内容の確認 |
1 – 本文の「昨日はフィリップ・ジンバルドー氏が行った」から「拘留者に対して信じがたい虐待を行っていたのだ。」までを、「米軍兵士」を「アメリカ軍の兵士」に改めて書き直すこと。
2 – 本文で「〜写真」として描写されているものをすべて挙げること。
3 – 本文について、次の問いに答えること。
(a) 複数の写真が世界中に出回ったのはいつか。
(b) 「トライアングル・マン」の拘留者は何と言って脅されていたか。
(c) フィリップ・ジンバルドー氏の肩書きは何か。

昨日はフィリップ・ジンバルドー氏が行った
スタンフォード監獄実験について書いたが、
今日はほんとうにあった
「ある事件」について書く事にする。
 
二〇〇四年五月。
 
複数の写真がいっせいに世界中に出回り、
多くの人々を震撼させた。
 
イラクのアブグレイブ刑務所で米軍兵士が、
拘留者に対して信じがたい虐待を行っていたのだ。
 
目を背けたくなるような、
事実がここにある。

 
全裸の男性たちに頭巾をかぶせ、
無理やりピラミッド状に積み重ねた写真。
 


 

男性捕虜に自慰行為やフェラチオの真似を強要し、
そばで女性兵士たちがはやし立てている写真。
 

 

全裸の男性に首輪をはめて引きずっている写真。
 

 

口輪を外した犬で威嚇している写真。
 


 

その中でも象徴的な一枚と言われているのが、
「トライアングル・マン」と呼ばれる写真だ。

 
頭巾で顔を覆われた拘留者が、
箱の上に危なっかしく立たされて、
手の先に電極をつけられている。
 


彼は「箱から落ちたら感電死するぞ」
脅されていた。

 
本当は電線の端には
何もついていなかったそうだが、
耐えがたいストレスにさらされた事は
まちがいないだろう。
 
 
この話を聞いてどう思うだろう?
 
 
「そんなのは性根の腐ったヤツのやる事だ」
「暴走した一部の兵士のやった事だろう」

 
多くの人はそう思うのではないだろうか。
 
しかし昨日も紹介した
スタンフォード大学心理学名誉教授
フィリップ・ジンバルドー氏の見解は違った。
 
ジンバルドー氏はこの事件の裁判にたずさわり、
数百枚の写真に目を通して驚いたという。
 
なぜなら、かつてジンバルドー自身が行った
「スタンフォード監獄実験」と、
あまりにも酷似していたからだ。

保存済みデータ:
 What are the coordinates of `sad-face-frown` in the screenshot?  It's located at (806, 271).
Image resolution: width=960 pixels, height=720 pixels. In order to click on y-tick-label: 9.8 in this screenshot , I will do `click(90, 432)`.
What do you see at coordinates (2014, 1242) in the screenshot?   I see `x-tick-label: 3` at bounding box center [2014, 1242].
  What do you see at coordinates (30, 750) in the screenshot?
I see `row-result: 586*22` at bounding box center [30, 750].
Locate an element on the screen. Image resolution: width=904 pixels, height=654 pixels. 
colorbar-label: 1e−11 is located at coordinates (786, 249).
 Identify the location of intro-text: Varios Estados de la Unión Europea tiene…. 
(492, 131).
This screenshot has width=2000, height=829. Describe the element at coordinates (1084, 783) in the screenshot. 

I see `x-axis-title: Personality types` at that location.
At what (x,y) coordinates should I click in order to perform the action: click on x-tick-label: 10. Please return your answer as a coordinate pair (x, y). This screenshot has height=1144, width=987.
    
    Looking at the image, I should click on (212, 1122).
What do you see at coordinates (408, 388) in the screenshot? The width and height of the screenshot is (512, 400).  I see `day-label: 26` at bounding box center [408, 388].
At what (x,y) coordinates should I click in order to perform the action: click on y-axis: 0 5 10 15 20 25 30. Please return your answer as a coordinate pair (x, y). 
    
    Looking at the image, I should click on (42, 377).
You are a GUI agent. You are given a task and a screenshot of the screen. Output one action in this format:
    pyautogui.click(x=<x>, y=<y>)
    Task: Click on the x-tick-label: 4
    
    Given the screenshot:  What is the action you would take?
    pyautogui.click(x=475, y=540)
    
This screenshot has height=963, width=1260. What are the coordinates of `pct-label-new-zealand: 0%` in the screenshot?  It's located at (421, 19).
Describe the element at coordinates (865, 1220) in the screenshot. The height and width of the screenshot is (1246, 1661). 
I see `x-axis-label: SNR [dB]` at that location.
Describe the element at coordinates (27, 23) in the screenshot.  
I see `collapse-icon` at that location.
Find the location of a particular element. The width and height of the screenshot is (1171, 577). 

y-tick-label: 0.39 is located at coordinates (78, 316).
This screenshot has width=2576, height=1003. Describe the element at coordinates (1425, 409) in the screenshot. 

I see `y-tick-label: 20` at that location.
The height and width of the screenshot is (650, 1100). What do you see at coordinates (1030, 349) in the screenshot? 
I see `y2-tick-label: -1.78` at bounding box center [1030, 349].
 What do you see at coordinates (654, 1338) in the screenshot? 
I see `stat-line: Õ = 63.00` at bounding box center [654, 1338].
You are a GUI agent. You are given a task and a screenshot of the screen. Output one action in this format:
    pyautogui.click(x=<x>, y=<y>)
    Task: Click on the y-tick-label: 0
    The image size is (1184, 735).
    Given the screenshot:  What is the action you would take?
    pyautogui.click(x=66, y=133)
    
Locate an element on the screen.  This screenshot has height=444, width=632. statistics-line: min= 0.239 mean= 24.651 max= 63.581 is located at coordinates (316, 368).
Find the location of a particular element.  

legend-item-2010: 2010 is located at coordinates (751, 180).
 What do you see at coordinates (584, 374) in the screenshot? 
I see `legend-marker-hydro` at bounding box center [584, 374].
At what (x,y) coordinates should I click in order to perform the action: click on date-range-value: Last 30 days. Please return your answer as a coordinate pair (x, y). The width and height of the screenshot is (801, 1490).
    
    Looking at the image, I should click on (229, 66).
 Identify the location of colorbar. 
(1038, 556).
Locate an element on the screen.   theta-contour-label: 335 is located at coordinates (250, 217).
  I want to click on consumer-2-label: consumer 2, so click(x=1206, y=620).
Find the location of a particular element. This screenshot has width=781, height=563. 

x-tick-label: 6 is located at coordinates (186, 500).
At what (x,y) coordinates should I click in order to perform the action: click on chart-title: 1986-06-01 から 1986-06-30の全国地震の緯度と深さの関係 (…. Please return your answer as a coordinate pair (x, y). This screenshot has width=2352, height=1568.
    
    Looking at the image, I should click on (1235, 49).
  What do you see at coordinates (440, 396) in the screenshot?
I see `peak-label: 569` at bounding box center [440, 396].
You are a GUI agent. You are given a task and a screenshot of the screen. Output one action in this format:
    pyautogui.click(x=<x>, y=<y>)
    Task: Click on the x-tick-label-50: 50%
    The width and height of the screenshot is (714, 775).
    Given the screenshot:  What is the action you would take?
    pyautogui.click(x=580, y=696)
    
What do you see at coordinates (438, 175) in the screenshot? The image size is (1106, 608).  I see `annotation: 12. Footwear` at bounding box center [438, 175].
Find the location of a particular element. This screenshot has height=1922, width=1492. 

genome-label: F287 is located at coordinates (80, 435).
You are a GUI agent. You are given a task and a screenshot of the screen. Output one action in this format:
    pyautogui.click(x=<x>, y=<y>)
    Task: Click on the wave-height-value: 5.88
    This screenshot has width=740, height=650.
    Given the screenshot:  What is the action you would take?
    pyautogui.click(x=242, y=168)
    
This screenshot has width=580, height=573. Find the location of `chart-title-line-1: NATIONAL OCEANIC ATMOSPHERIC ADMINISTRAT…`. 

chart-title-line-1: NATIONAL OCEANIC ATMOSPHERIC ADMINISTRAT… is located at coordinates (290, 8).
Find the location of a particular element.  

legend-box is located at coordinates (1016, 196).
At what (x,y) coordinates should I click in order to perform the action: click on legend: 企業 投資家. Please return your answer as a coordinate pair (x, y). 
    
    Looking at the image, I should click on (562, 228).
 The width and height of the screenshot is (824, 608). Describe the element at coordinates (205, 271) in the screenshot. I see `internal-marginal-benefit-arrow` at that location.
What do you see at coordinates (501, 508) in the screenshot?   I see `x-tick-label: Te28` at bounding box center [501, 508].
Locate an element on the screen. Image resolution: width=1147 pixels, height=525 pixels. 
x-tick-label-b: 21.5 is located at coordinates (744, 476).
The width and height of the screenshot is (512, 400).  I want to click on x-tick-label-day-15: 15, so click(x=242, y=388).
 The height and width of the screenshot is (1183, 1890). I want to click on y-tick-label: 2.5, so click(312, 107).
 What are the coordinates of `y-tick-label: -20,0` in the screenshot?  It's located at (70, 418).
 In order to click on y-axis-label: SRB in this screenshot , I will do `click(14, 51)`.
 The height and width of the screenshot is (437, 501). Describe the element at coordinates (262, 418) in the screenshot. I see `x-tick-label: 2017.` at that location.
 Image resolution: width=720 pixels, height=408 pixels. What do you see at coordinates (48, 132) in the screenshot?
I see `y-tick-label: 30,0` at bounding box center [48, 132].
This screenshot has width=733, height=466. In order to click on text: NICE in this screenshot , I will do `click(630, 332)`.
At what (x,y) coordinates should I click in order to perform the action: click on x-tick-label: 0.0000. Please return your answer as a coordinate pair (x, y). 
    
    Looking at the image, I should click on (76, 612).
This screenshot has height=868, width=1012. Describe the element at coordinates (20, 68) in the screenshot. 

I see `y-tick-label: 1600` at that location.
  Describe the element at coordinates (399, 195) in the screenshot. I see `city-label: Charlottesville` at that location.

解答例 |
1 –
昨日はフィリップ・ジンバルドー氏が行った
スタンフォード監獄実験について書いたが、
今日はほんとうにあった
「ある事件」について書く事にする。
 
二〇〇四年五月。
 
複数の写真がいっせいに世界中に出回り、
多くの人々を震撼させた。
 
イラクのアブグレイブ刑務所でアメリカ軍の兵士が、
拘留者に対して信じがたい虐待を行っていたのだ。

2 –
・全裸の男性たちに頭巾をかぶせ、無理やりピラミッド状に積み重ねた写真
・男性捕虜に自慰行為やフェラチオの真似を強要し、そばで女性兵士たちがはやし立てている写真
・全裸の男性に首輪をはめて引きずっている写真
・口輪を外した犬で威嚇している写真
・「トライアングル・マン」と呼ばれる写真

3 –
(a) 二〇〇四年五月
(b) 「箱から落ちたら感電死するぞ」
(c) スタンフォード大学心理学名誉教授